Thursday, March 23, 2006

A Beautiful Mind

For the past week, we have been seeing psychiatric patients on out patient basis. These patients range from agitated and restless to catatonic and hysterical. Let me categorize them to give you a better light of what we deal with every day.

The Depressed. I could not believe the number of patients who come for consult because they are utterly sad or depressed. There are patients in this group who look like us when we are sad and then, there are those who sit motionless, facial expression-less or display the gloomiest look you can imagine.

The Anxious. These patients worry too much. Their worries can be as simple as dying during an ultrasound or as complicated as fear of experiencing again a traumatic event which they personally witnessed. These people are generally restless and they have too much fear and worries inside of them.

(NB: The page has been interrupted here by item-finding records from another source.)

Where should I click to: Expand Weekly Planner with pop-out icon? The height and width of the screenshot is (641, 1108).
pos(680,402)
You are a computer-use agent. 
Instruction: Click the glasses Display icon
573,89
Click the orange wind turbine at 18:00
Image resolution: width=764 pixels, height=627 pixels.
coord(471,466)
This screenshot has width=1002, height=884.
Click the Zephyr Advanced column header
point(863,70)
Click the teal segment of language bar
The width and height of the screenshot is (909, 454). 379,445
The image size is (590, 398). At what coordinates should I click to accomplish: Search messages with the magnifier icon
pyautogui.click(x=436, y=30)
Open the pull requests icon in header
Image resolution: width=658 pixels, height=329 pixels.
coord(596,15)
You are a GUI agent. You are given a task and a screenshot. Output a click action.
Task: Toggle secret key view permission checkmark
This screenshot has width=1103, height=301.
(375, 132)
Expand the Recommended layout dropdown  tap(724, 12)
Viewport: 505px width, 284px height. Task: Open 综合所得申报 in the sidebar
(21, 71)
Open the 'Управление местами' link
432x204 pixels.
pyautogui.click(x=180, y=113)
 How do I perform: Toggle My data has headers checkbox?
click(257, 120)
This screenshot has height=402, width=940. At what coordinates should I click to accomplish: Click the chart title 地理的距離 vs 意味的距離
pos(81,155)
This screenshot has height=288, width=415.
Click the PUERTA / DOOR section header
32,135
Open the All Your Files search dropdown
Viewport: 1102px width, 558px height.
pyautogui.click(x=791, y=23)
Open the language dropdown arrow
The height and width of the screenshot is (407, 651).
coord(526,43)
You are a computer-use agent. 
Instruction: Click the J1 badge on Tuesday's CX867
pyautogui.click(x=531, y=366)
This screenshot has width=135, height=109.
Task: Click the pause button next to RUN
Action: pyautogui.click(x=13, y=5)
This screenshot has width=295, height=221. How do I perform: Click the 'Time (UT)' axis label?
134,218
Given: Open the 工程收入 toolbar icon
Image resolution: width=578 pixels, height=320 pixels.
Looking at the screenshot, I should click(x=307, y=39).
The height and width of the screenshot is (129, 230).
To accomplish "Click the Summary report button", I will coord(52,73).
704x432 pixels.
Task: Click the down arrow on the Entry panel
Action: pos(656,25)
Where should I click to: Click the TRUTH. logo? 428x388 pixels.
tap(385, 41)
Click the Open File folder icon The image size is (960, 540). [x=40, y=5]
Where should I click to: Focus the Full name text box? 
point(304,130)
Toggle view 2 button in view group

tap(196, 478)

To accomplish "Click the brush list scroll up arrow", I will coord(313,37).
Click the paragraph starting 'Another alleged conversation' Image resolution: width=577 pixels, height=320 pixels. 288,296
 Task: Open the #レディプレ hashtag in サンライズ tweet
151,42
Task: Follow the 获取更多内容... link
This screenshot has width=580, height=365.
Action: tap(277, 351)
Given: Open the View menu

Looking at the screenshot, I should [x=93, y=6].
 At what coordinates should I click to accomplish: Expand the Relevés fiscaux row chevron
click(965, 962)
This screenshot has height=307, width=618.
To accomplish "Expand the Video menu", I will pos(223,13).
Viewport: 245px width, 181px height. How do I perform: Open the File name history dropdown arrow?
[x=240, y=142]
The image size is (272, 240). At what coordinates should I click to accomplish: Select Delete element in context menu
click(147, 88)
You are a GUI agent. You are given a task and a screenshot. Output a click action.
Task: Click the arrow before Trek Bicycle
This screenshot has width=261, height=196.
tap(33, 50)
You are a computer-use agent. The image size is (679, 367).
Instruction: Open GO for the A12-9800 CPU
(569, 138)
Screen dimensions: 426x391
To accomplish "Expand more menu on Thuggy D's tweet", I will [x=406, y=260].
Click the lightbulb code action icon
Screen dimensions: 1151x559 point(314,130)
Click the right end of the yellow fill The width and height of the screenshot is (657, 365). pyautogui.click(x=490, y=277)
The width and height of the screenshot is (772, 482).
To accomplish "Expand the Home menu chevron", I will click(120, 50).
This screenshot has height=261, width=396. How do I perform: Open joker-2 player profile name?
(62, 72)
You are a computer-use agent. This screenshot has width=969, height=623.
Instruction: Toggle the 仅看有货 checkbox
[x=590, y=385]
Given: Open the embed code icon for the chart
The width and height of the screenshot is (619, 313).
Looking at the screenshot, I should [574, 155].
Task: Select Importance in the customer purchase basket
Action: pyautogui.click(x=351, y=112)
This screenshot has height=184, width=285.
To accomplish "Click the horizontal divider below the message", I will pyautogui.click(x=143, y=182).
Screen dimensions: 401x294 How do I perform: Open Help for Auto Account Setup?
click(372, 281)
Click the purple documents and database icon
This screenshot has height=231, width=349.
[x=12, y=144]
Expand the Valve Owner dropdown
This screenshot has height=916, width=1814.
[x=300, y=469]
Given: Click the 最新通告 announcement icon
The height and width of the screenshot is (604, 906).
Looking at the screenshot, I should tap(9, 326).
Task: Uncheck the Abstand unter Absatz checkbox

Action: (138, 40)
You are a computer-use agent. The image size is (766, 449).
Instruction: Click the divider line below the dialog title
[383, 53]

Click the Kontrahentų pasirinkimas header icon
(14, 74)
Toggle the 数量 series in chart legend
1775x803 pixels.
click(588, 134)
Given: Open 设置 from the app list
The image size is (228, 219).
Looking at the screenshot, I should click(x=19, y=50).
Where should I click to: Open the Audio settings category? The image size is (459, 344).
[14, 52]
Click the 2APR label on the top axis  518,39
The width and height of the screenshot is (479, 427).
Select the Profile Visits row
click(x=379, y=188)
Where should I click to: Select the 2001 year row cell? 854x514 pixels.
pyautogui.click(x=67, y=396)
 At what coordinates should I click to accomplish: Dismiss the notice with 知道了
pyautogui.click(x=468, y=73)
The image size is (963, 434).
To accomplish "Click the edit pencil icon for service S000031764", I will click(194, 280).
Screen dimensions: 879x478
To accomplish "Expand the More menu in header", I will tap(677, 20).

The Russell Crowes. Those who belong in this group are the stereotypical psychiatric patients that we know of. They hear voices, see people and feel things that other people can't see. They say things like, "Feeling ko, puputok ang nervous system ko," or they think that somebody is out there to kill them. They are just like Russell Crowe in The Beautiful Mind but that is where the similarity ends.

What separates us from the 1st 2 groups are our abilities to adapt, cope and fight back. We cry when a loved one dies, talk to our friends when we fear that somebody might hurt us, ask for help when we can't do it or pray when we feel hopeless.

The last group, on the other hand, is what I call complicated. There are a lot of theories explaining their conditions but these are only attempts. They are also far from achieving what Crowe achieved in that movie.

One of my psychiatry professors once said that it is only a fine thread that separates sanity from insanity. True. Let us then do everything not to cross or break that thread. It won't be a pretty sight, trust me, when that happens. Far from beautiful.

1 comment:

Ria said...

but wouldn't you think sometimes it's that fine line that makes us each truly unique? in many ways you're right about what separates us from them...the abilty to cope, to pick ourselves up again, to find the light. sometimes though we can learn a lot from some of these beautiful minds. you see for them, what matters is only the here and now, not the tomorrow, not the yesterday...just now.